● PROVIDED TEXT
━━━━━━━━━━━━━━━━

The air supply to the closed end may be by, for instance, a conventional perforated pipe wherein the perforations are located within the combustion chamber to give the desired relative rates of flow of air at different places within the chamber, but generally the air supply is provided through the heart and/or at an inlet in the extreme end of the closed end of the chamber. Preferably this is achieved by providing a housing that extends from the chamber and an inclined trough that is sealed to the grid but that discharges from and is open at an end adjacent the closed end of the chamber, as described above.
The invention relates also to an incinerator that comprises a primary sub-stoichiometric combustion chamber and that may be provided with a conventional, non-vibrating hearth but that preferably is provided with a vibrating hearth as described above. In these sub-stoichiometric combustion chambers the secondary combustion chamber to which off gases from the primary chamber are fed comprises an ignition zone, there is an inlet for oxygen to the ignition zone and there is a part for off gases from within the primary chamber to the ignition zone and this path provides indirect heat exchange contact between off gases approaching the ignition zone and the gases that are being burnt in the ignition zone.
Part or all of the path for off gases from within the primary chamber may involve travel along one wall of the primary chamber, when that wall defines part of the side wall of the ignition zone. Preferably however the path includes a jacket extending around part at least of the ignition zone between an outlet for off gas from the primary chamber and an inlet for off gas into the secondary chamber.
Thus in the invention some of the heat of combustion in the ignition zone is collected by off gases approaching the ignition zone, with the result that they can be at a higher temperature when they enter the ignition zone. Also, since at least part of the walls of the ignition zone are in indirect heat exchange contact with the off gases, instead of with the atmosphere, heat loss to the atmosphere is reduced.

━━━━━━━━━━━━━━━━

● SUPPLIED RECORDS
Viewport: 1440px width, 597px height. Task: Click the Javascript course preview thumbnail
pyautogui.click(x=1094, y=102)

━━━━━━━━━━━━━━━━

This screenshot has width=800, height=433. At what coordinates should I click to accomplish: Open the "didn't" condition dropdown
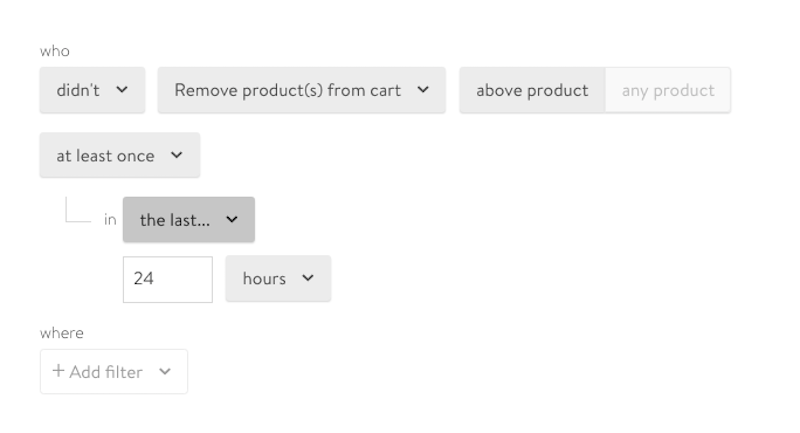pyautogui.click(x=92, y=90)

━━━━━━━━━━━━━━━━

● WHAT THIS EXERCISE ASKS
1 > Translate this sentence from the incinerator text into Spanish: "Part or all of the path for off gases from within the primary chamber may involve travel along one wall of the primary chamber, when that wall defines part of the side wall of the ignition zone."
2 > Extract everything in the incinerator text from "The invention relates" down to "in the ignition zone.", copying it word for word.

● SOLVED PROBLEMS
1 > Parte o la totalidad del recorrido de los gases de escape desde el interior de la cámara primaria puede implicar el desplazamiento a lo largo de una pared de la cámara primaria, cuando dicha pared define parte de la pared lateral de la zona de ignición.

2 >
The invention relates also to an incinerator that comprises a primary sub-stoichiometric combustion chamber and that may be provided with a conventional, non-vibrating hearth but that preferably is provided with a vibrating hearth as described above. In these sub-stoichiometric combustion chambers the secondary combustion chamber to which off gases from the primary chamber are fed comprises an ignition zone, there is an inlet for oxygen to the ignition zone and there is a part for off gases from within the primary chamber to the ignition zone and this path provides indirect heat exchange contact between off gases approaching the ignition zone and the gases that are being burnt in the ignition zone.